• WHAT IS NEEDED: The reply must contain exactly the lines below from the one with "[Chunky - Putty] (386, 529)" down to the one with "administration@winslowtownship.com (572, 1362)", both included, and nothing more; please omit the pictures.

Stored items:
----

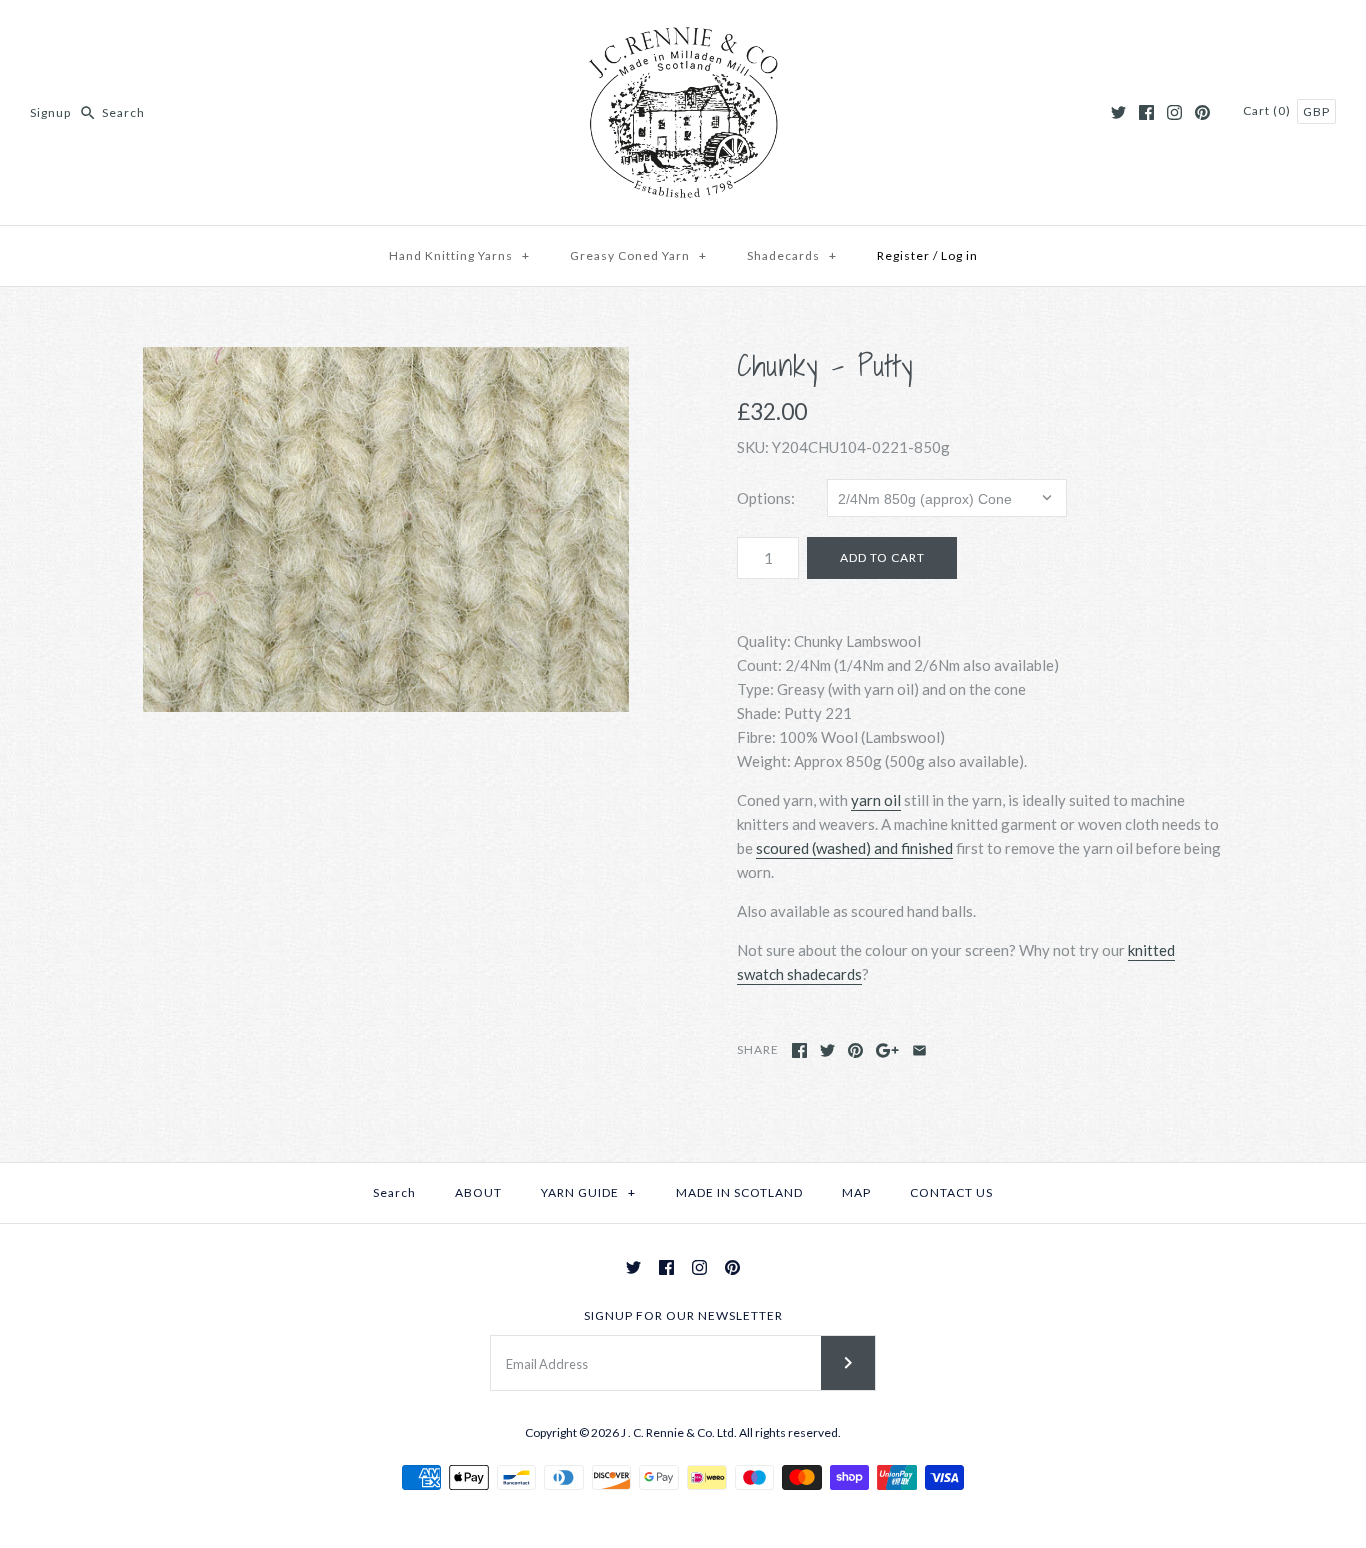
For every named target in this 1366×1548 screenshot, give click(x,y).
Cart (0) (1268, 110)
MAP (856, 1192)
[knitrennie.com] (683, 32)
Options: (766, 498)
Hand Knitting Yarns (459, 255)
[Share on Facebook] (799, 1050)
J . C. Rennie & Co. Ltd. (680, 1432)
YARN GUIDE (588, 1192)
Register (903, 255)
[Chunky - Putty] (386, 529)
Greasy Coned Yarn (638, 255)
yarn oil (876, 800)
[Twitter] (1118, 112)
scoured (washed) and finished (854, 848)
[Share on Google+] (887, 1050)
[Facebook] (1146, 112)
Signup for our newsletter (683, 1315)
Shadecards (792, 255)
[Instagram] (1174, 112)
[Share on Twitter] (827, 1050)
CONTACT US (951, 1192)
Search (394, 1192)
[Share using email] (919, 1050)
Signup (50, 112)
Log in (959, 255)
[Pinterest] (1202, 112)
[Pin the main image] (855, 1050)
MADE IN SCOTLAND (739, 1192)
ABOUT (478, 1192)
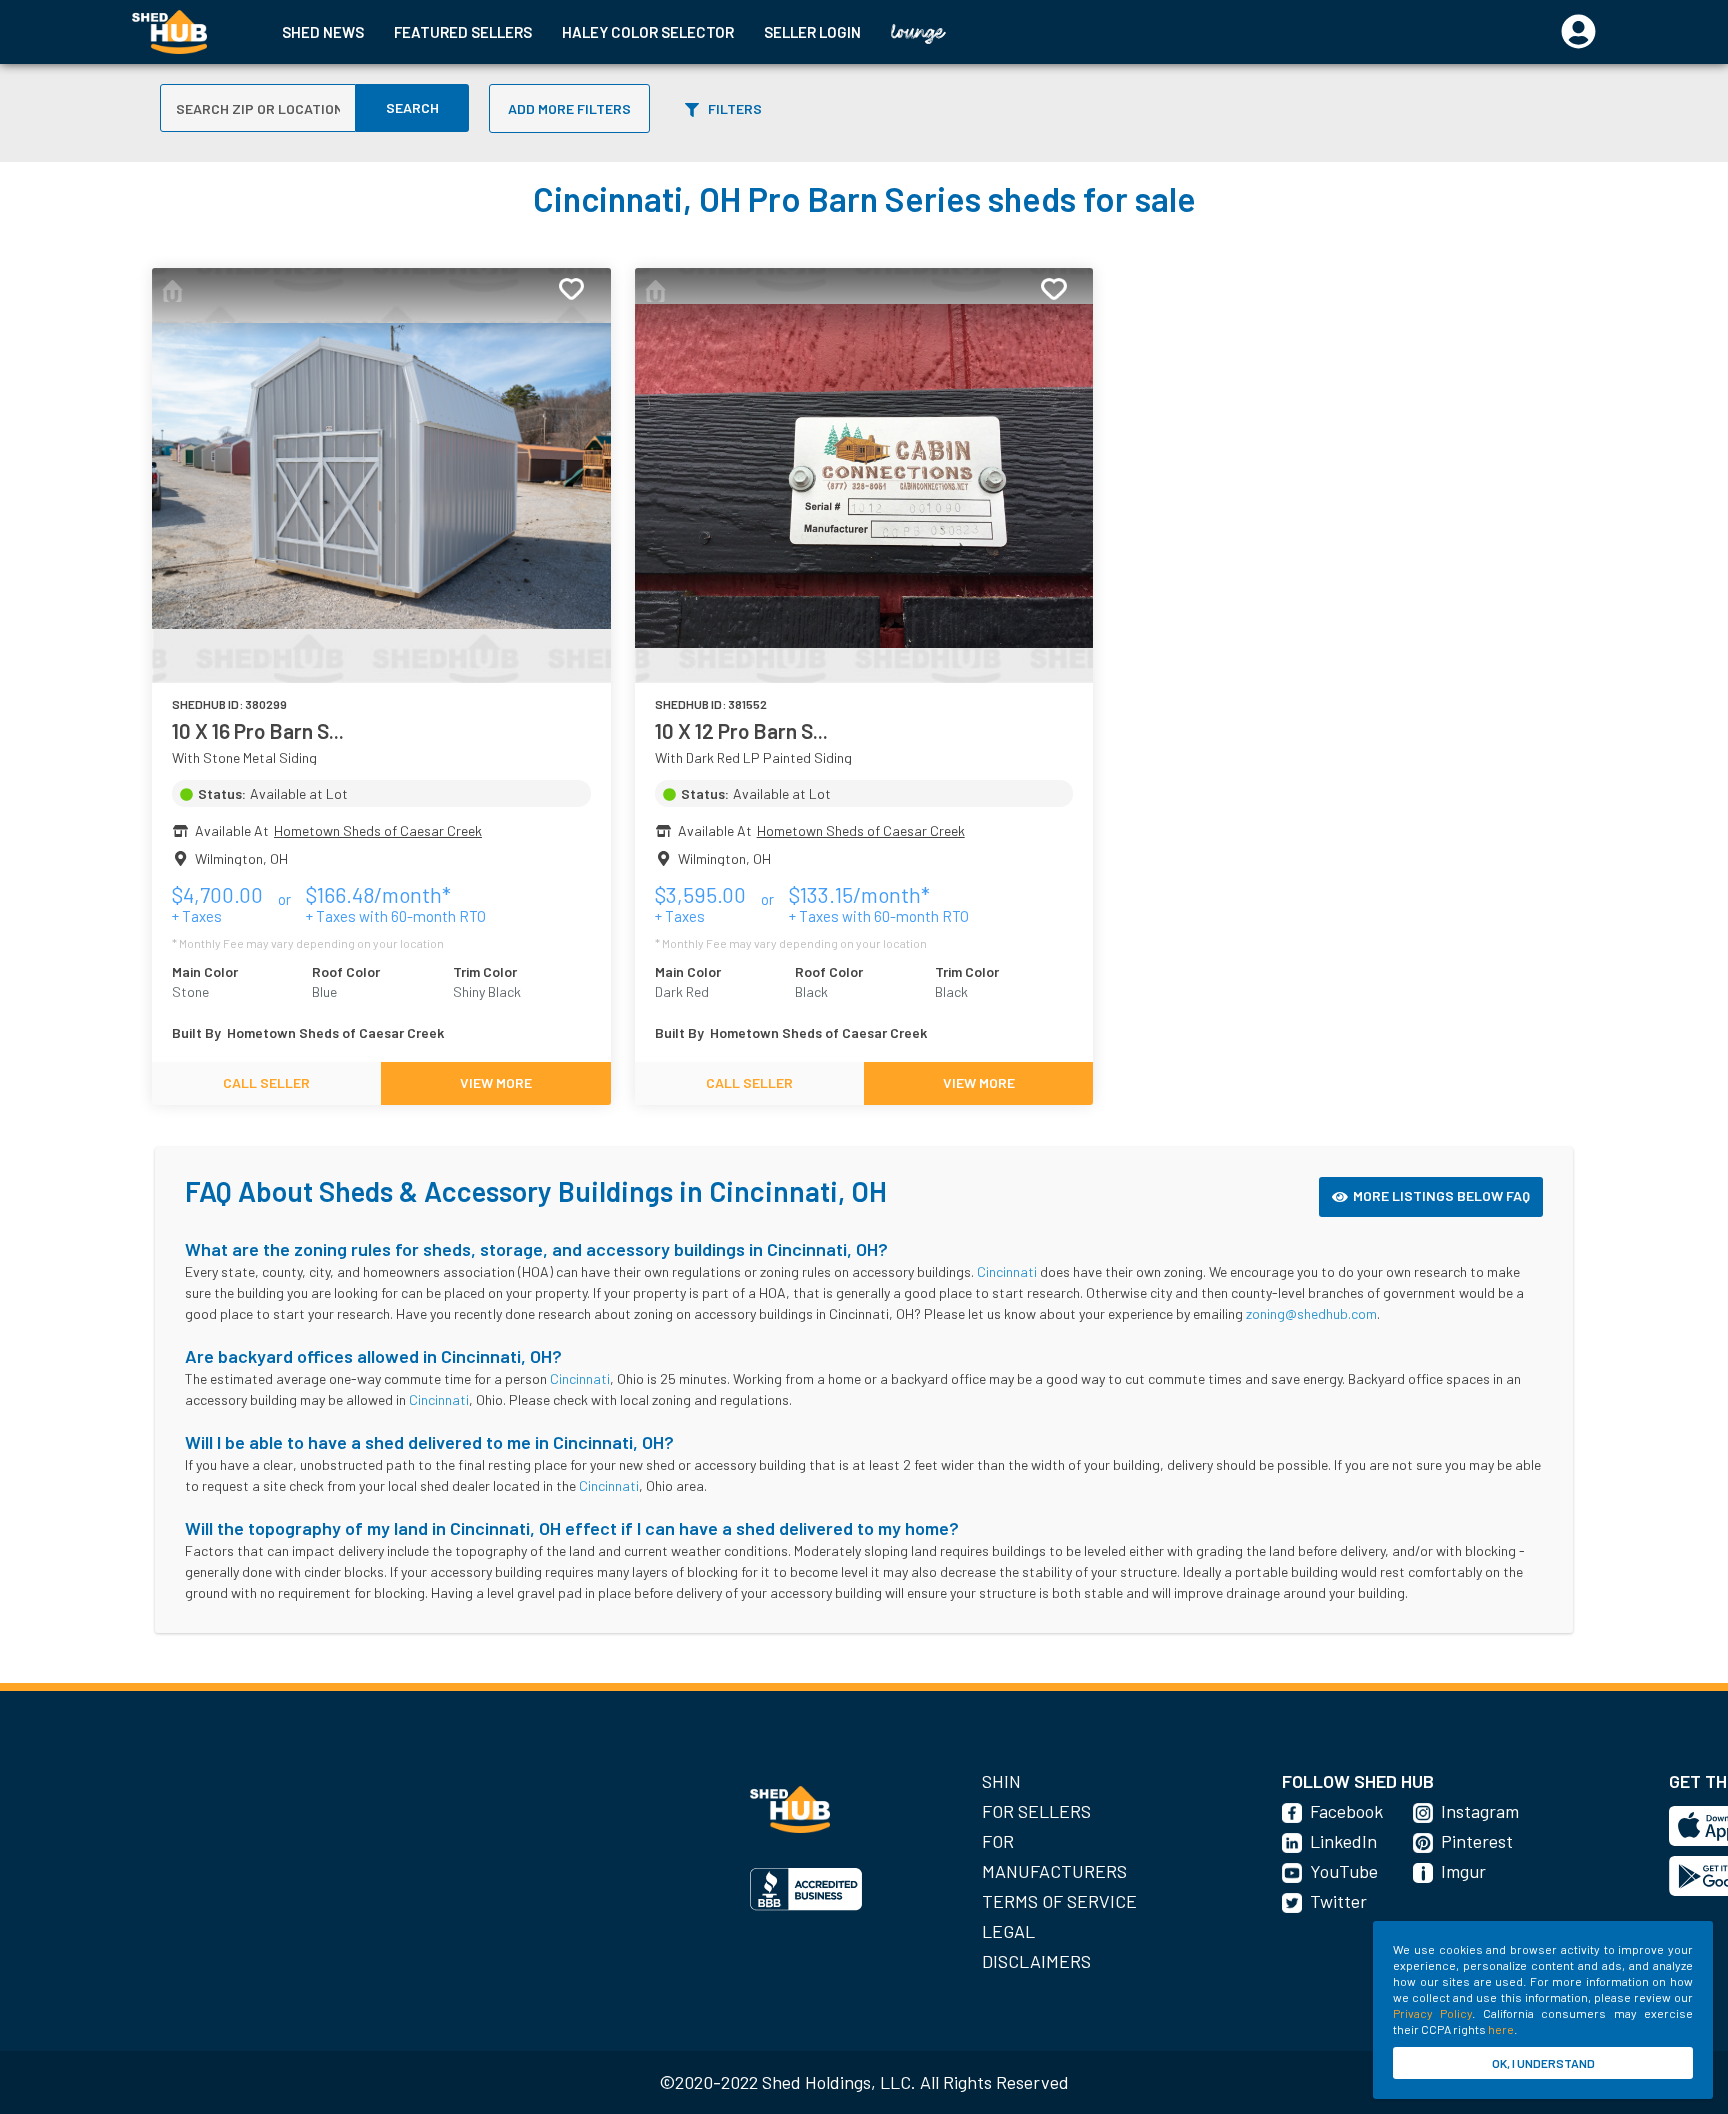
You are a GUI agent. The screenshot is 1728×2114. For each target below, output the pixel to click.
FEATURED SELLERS (463, 32)
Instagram (1480, 1811)
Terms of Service (1059, 1901)
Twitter (1338, 1901)
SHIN (1001, 1781)
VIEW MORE (496, 1082)
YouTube (1344, 1871)
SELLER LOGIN (812, 32)
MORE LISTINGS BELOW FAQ (1441, 1195)
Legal (1008, 1931)
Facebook (1346, 1811)
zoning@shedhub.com (1311, 1313)
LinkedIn (1343, 1841)
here (1501, 2029)
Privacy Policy (1432, 2013)
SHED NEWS (323, 32)
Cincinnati (1007, 1271)
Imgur (1463, 1871)
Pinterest (1477, 1841)
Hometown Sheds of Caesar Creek (378, 830)
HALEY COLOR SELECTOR (648, 32)
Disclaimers (1036, 1961)
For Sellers (1036, 1811)
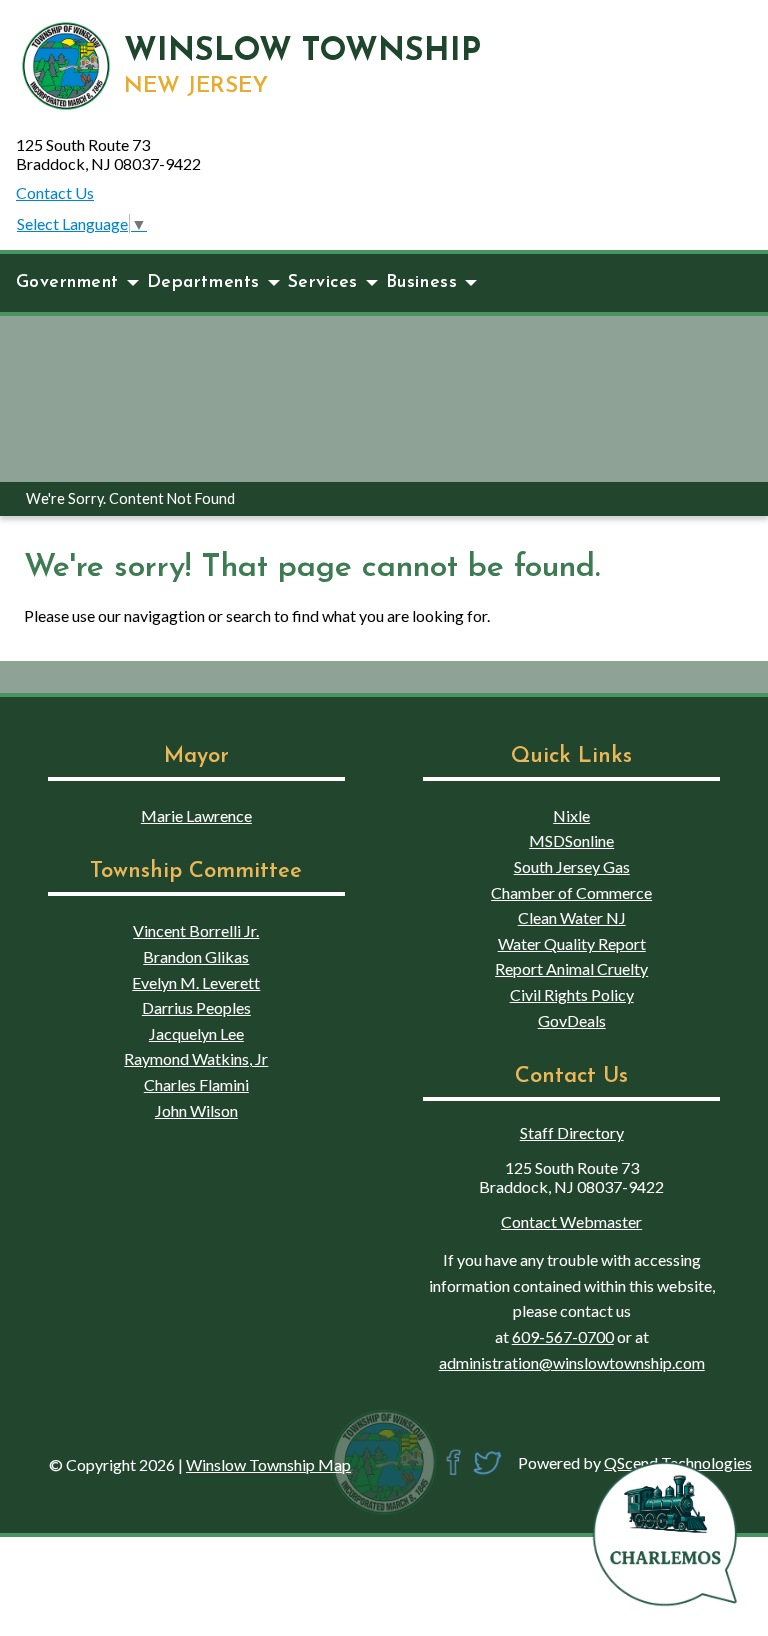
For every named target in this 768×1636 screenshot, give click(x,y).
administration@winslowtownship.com (572, 1362)
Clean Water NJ (572, 917)
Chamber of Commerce (571, 892)
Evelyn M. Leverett (196, 982)
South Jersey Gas (572, 866)
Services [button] (323, 282)
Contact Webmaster (571, 1221)
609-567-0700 (563, 1336)
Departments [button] (203, 282)
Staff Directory (572, 1132)
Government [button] (67, 282)
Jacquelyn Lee (196, 1033)
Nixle (571, 815)
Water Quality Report (572, 943)
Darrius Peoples (196, 1007)
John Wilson (196, 1110)
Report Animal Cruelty (571, 968)
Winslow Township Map (268, 1464)
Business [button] (421, 282)
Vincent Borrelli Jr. (196, 930)
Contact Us (55, 192)
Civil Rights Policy (572, 994)
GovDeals (572, 1020)
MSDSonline (571, 840)
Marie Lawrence (196, 815)
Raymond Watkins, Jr (196, 1058)
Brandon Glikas (196, 956)
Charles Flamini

----

• EXERCISE RESULT:
[Chunky - Putty] (386, 529)
Greasy Coned Yarn (638, 255)
yarn oil (876, 800)
[Twitter] (1118, 112)
scoured (washed) and finished (854, 848)
[Share on Google+] (887, 1050)
[Facebook] (1146, 112)
Signup for our newsletter (683, 1315)
Shadecards (792, 255)
[Instagram] (1174, 112)
[Share on Twitter] (827, 1050)
CONTACT US (951, 1192)
Search (394, 1192)
[Share using email] (919, 1050)
Signup (50, 112)
Log in (959, 255)
[Pinterest] (1202, 112)
[Pin the main image] (855, 1050)
MADE IN SCOTLAND (739, 1192)
ABOUT (478, 1192)
You are a GUI agent. The screenshot is 1728×2114. For each target below, output the pixel to click.
FEATURED SELLERS (463, 32)
Instagram (1480, 1811)
Terms of Service (1059, 1901)
Twitter (1338, 1901)
SHIN (1001, 1781)
VIEW MORE (496, 1082)
YouTube (1344, 1871)
SELLER LOGIN (812, 32)
MORE LISTINGS BELOW FAQ (1441, 1195)
Legal (1008, 1931)
Facebook (1346, 1811)
zoning@shedhub.com (1311, 1313)
LinkedIn (1343, 1841)
here (1501, 2029)
Privacy Policy (1432, 2013)
SHED NEWS (323, 32)
Cincinnati (1007, 1271)
Imgur (1463, 1871)
Pinterest (1477, 1841)
Hometown Sheds of Caesar Creek (378, 830)
HALEY COLOR SELECTOR (648, 32)
Disclaimers (1036, 1961)
For Sellers (1036, 1811)
For every named target in this 768×1636 screenshot, give click(x,y).
administration@winslowtownship.com (572, 1362)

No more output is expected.